A novel Mg/Na hybrid battery based on Na2VTi(PO4)3 cathode: Enlightening the Na-intercalation cathodes by a metallic Mg anode and a dual-ion Mg2+/Na+ electrolyte

Na-ion batteries (SIBs) are considered as the most promising candidate for next-generation large-scale electrochemical energy storage. However, the design of such a rocking-chair battery has intrinsic defects. During the first charge process of a SIB, irreversible reduction occurs at the carboneous anode to form solid electrolyte interphase (SEI), which would inevitably consume precious Na resource in the Na-rich cathode and result in a considerable capacity loss. Such an issue has also long existed in LIBs and particularly complicated prelithiation procedures are indispensable in commercial LIB fabrications.

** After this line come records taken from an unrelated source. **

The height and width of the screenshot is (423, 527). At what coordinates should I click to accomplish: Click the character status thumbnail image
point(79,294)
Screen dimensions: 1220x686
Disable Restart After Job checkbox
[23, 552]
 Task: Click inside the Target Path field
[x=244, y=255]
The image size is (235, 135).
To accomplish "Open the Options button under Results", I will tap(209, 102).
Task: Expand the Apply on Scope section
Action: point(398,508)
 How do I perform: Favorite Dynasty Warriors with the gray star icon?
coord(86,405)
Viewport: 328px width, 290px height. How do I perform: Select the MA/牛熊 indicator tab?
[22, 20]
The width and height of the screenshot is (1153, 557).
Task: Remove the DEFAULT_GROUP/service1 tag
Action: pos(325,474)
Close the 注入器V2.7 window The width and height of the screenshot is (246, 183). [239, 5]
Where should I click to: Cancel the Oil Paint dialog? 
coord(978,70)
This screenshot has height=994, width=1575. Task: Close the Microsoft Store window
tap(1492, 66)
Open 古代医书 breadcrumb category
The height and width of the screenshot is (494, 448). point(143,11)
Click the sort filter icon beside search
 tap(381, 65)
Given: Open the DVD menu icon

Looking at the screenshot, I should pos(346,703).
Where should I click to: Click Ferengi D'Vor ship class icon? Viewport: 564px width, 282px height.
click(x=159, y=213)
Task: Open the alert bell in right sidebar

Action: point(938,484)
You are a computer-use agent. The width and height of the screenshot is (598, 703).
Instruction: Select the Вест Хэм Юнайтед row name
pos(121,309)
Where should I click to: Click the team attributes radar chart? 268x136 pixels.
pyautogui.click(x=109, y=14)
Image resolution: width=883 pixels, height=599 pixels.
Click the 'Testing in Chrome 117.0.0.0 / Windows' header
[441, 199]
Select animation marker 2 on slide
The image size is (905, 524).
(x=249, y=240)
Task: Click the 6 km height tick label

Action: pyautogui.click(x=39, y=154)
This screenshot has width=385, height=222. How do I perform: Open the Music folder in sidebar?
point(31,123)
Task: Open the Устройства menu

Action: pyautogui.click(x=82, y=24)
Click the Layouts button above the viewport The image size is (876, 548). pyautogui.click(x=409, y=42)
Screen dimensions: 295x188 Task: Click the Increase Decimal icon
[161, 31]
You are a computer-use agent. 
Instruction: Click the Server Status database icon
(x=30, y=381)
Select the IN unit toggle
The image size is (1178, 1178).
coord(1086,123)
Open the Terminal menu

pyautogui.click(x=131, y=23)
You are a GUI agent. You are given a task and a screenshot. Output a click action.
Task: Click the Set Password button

In the present study, a novel Mg/Na hybrid battery design is introduced with a Na-intercalation cathode of Na2VTi(PO4)3, a metallic Mg anode and a Mg2+/Na+ dual-ion electrolyte. Such a Mg/Na hybrid battery works perfectly with Na+ intercalation/deintercalation at the Na2VTi(PO4)3 cathode and Mg deposition/dissolution at the Mg anode, providing a high capacity of 168 mAh g−1 and a superior cycleability for 1000 cycles. In contrast, the SIB based on hard carbon anode could hardly cycle due to the large irreversibility at the anode. The present work highlights a novel high-performance and reliable battery design strategy using well-developed Na-storage cathodes, which has high potential in future large-scale energy-storage applications.